Records for this task section start
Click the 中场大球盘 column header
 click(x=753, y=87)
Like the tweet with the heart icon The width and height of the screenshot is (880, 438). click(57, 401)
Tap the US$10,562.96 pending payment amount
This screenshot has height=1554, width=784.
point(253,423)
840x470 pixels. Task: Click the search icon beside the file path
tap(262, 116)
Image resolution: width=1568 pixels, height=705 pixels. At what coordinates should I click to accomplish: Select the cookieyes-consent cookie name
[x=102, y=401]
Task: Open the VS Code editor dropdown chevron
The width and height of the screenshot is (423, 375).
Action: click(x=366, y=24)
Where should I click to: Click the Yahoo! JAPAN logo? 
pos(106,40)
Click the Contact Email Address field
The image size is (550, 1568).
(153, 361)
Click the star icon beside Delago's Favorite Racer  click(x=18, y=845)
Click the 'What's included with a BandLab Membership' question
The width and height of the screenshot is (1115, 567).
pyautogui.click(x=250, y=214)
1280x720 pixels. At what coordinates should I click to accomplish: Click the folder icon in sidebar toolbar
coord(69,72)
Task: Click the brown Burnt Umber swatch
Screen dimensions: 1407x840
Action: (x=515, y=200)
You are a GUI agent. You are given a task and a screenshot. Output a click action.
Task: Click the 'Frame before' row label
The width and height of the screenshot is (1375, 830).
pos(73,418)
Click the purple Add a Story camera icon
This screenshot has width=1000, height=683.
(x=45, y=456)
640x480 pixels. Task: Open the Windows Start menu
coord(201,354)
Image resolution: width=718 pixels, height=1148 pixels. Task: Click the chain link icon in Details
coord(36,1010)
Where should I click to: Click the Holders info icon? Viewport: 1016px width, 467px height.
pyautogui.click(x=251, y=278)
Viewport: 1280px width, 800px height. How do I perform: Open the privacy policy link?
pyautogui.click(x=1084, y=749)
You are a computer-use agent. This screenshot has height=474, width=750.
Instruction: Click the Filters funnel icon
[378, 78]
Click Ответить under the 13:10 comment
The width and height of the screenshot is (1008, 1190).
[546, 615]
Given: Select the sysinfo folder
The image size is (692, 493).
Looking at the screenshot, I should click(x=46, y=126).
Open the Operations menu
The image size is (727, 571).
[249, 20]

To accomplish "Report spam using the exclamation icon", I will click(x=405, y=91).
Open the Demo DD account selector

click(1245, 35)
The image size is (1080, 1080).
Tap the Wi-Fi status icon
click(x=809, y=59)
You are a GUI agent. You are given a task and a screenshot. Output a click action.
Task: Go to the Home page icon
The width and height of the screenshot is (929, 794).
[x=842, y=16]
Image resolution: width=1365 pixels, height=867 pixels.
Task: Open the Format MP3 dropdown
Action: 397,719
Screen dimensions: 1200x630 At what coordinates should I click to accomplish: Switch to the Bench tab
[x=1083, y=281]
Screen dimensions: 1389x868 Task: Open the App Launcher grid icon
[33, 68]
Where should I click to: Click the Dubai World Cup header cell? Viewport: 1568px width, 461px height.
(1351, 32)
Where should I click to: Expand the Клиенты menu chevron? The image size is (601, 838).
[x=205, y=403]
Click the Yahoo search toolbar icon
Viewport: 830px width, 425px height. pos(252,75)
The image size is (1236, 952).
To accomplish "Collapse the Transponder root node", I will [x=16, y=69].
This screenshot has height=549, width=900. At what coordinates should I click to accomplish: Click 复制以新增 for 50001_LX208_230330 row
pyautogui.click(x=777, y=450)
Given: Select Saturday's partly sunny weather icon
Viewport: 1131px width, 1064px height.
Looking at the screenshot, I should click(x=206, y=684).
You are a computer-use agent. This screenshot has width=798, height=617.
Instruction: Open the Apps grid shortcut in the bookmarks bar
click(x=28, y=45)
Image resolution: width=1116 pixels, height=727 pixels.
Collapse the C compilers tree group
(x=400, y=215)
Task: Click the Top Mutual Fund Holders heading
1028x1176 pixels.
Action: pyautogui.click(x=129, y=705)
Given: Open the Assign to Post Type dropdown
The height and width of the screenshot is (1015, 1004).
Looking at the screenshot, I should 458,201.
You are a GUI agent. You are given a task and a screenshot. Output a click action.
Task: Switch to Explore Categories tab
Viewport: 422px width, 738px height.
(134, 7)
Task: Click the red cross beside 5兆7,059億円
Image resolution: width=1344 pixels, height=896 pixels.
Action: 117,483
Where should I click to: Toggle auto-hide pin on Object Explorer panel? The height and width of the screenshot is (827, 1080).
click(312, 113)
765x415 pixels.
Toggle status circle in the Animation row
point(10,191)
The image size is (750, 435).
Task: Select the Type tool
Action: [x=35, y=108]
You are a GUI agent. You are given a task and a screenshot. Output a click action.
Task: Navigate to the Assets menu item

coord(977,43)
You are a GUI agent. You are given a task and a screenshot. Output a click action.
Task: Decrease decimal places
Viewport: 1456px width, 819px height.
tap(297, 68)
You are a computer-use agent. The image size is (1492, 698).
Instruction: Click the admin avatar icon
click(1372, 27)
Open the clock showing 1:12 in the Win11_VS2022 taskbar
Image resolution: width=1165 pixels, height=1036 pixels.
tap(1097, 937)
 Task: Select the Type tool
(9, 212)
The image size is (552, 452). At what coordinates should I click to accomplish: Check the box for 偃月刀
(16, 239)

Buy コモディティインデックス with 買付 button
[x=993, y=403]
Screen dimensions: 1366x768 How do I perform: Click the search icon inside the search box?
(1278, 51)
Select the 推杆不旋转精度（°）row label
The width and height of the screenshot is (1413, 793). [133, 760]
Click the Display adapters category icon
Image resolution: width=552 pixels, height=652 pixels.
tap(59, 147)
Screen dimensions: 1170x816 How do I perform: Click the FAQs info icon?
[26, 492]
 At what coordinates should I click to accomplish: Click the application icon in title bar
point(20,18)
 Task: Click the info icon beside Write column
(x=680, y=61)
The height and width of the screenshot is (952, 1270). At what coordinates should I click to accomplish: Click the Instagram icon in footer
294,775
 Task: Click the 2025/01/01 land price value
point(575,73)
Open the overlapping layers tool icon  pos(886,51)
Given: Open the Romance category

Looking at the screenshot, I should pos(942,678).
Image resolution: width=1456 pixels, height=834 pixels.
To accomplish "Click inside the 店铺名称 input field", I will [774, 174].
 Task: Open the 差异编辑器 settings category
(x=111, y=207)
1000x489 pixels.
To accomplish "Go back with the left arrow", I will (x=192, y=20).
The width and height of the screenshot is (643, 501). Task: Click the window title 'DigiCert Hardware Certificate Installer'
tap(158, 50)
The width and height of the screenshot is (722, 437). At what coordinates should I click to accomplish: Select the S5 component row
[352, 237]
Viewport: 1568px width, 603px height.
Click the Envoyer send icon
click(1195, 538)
Records for this task section end
* [What you will do]:
Transcribe every entry exactly, omitting nothing.

* [Reply]:
Click the 中场大球盘 column header
 click(x=753, y=87)
Like the tweet with the heart icon The width and height of the screenshot is (880, 438). click(57, 401)
Tap the US$10,562.96 pending payment amount
This screenshot has height=1554, width=784.
point(253,423)
840x470 pixels. Task: Click the search icon beside the file path
tap(262, 116)
Image resolution: width=1568 pixels, height=705 pixels. At what coordinates should I click to accomplish: Select the cookieyes-consent cookie name
[x=102, y=401]
Task: Open the VS Code editor dropdown chevron
The width and height of the screenshot is (423, 375).
Action: click(x=366, y=24)
Where should I click to: Click the Yahoo! JAPAN logo? 
pos(106,40)
Click the Contact Email Address field
The image size is (550, 1568).
(153, 361)
Click the star icon beside Delago's Favorite Racer  click(x=18, y=845)
Click the 'What's included with a BandLab Membership' question
The width and height of the screenshot is (1115, 567).
pyautogui.click(x=250, y=214)
1280x720 pixels. At what coordinates should I click to accomplish: Click the folder icon in sidebar toolbar
coord(69,72)
Task: Click the brown Burnt Umber swatch
Screen dimensions: 1407x840
Action: (x=515, y=200)
You are a GUI agent. You are given a task and a screenshot. Output a click action.
Task: Click the 'Frame before' row label
The width and height of the screenshot is (1375, 830).
pos(73,418)
Click the purple Add a Story camera icon
This screenshot has width=1000, height=683.
(x=45, y=456)
640x480 pixels. Task: Open the Windows Start menu
coord(201,354)
Image resolution: width=718 pixels, height=1148 pixels. Task: Click the chain link icon in Details
coord(36,1010)
Where should I click to: Click the Holders info icon? Viewport: 1016px width, 467px height.
pyautogui.click(x=251, y=278)
Viewport: 1280px width, 800px height. How do I perform: Open the privacy policy link?
pyautogui.click(x=1084, y=749)
You are a computer-use agent. This screenshot has height=474, width=750.
Instruction: Click the Filters funnel icon
[378, 78]
Click Ответить under the 13:10 comment
The width and height of the screenshot is (1008, 1190).
[546, 615]
Given: Select the sysinfo folder
The image size is (692, 493).
Looking at the screenshot, I should click(x=46, y=126).
Open the Operations menu
The image size is (727, 571).
[249, 20]

To accomplish "Report spam using the exclamation icon", I will click(x=405, y=91).
Open the Demo DD account selector

click(1245, 35)
The image size is (1080, 1080).
Tap the Wi-Fi status icon
click(x=809, y=59)
You are a GUI agent. You are given a task and a screenshot. Output a click action.
Task: Go to the Home page icon
The width and height of the screenshot is (929, 794).
[x=842, y=16]
Image resolution: width=1365 pixels, height=867 pixels.
Task: Open the Format MP3 dropdown
Action: 397,719
Screen dimensions: 1200x630 At what coordinates should I click to accomplish: Switch to the Bench tab
[x=1083, y=281]
Screen dimensions: 1389x868 Task: Open the App Launcher grid icon
[33, 68]
Where should I click to: Click the Dubai World Cup header cell? Viewport: 1568px width, 461px height.
(1351, 32)
Where should I click to: Expand the Клиенты menu chevron? The image size is (601, 838).
[x=205, y=403]
Click the Yahoo search toolbar icon
Viewport: 830px width, 425px height. pos(252,75)
The image size is (1236, 952).
To accomplish "Collapse the Transponder root node", I will [x=16, y=69].
This screenshot has height=549, width=900. At what coordinates should I click to accomplish: Click 复制以新增 for 50001_LX208_230330 row
pyautogui.click(x=777, y=450)
Given: Select Saturday's partly sunny weather icon
Viewport: 1131px width, 1064px height.
Looking at the screenshot, I should click(x=206, y=684).
You are a computer-use agent. This screenshot has width=798, height=617.
Instruction: Open the Apps grid shortcut in the bookmarks bar
click(x=28, y=45)
Image resolution: width=1116 pixels, height=727 pixels.
Collapse the C compilers tree group
(x=400, y=215)
Task: Click the Top Mutual Fund Holders heading
1028x1176 pixels.
Action: pyautogui.click(x=129, y=705)
Given: Open the Assign to Post Type dropdown
The height and width of the screenshot is (1015, 1004).
Looking at the screenshot, I should 458,201.
You are a GUI agent. You are given a task and a screenshot. Output a click action.
Task: Switch to Explore Categories tab
Viewport: 422px width, 738px height.
(134, 7)
Task: Click the red cross beside 5兆7,059億円
Image resolution: width=1344 pixels, height=896 pixels.
Action: 117,483
Where should I click to: Toggle auto-hide pin on Object Explorer panel? The height and width of the screenshot is (827, 1080).
click(312, 113)
765x415 pixels.
Toggle status circle in the Animation row
point(10,191)
The image size is (750, 435).
Task: Select the Type tool
Action: [x=35, y=108]
You are a GUI agent. You are given a task and a screenshot. Output a click action.
Task: Navigate to the Assets menu item

coord(977,43)
You are a GUI agent. You are given a task and a screenshot. Output a click action.
Task: Decrease decimal places
Viewport: 1456px width, 819px height.
tap(297, 68)
You are a computer-use agent. The image size is (1492, 698).
Instruction: Click the admin avatar icon
click(1372, 27)
Open the clock showing 1:12 in the Win11_VS2022 taskbar
Image resolution: width=1165 pixels, height=1036 pixels.
tap(1097, 937)
 Task: Select the Type tool
(9, 212)
The image size is (552, 452). At what coordinates should I click to accomplish: Check the box for 偃月刀
(16, 239)

Buy コモディティインデックス with 買付 button
[x=993, y=403]
Screen dimensions: 1366x768 How do I perform: Click the search icon inside the search box?
(1278, 51)
Select the 推杆不旋转精度（°）row label
The width and height of the screenshot is (1413, 793). [133, 760]
Click the Display adapters category icon
Image resolution: width=552 pixels, height=652 pixels.
tap(59, 147)
Screen dimensions: 1170x816 How do I perform: Click the FAQs info icon?
[26, 492]
 At what coordinates should I click to accomplish: Click the application icon in title bar
point(20,18)
 Task: Click the info icon beside Write column
(x=680, y=61)
The height and width of the screenshot is (952, 1270). At what coordinates should I click to accomplish: Click the Instagram icon in footer
294,775
 Task: Click the 2025/01/01 land price value
point(575,73)
Open the overlapping layers tool icon  pos(886,51)
Given: Open the Romance category

Looking at the screenshot, I should pos(942,678).
Image resolution: width=1456 pixels, height=834 pixels.
To accomplish "Click inside the 店铺名称 input field", I will [774, 174].
 Task: Open the 差异编辑器 settings category
(x=111, y=207)
1000x489 pixels.
To accomplish "Go back with the left arrow", I will (x=192, y=20).
The width and height of the screenshot is (643, 501). Task: Click the window title 'DigiCert Hardware Certificate Installer'
tap(158, 50)
The width and height of the screenshot is (722, 437). At what coordinates should I click to accomplish: Select the S5 component row
[352, 237]
Viewport: 1568px width, 603px height.
Click the Envoyer send icon
click(1195, 538)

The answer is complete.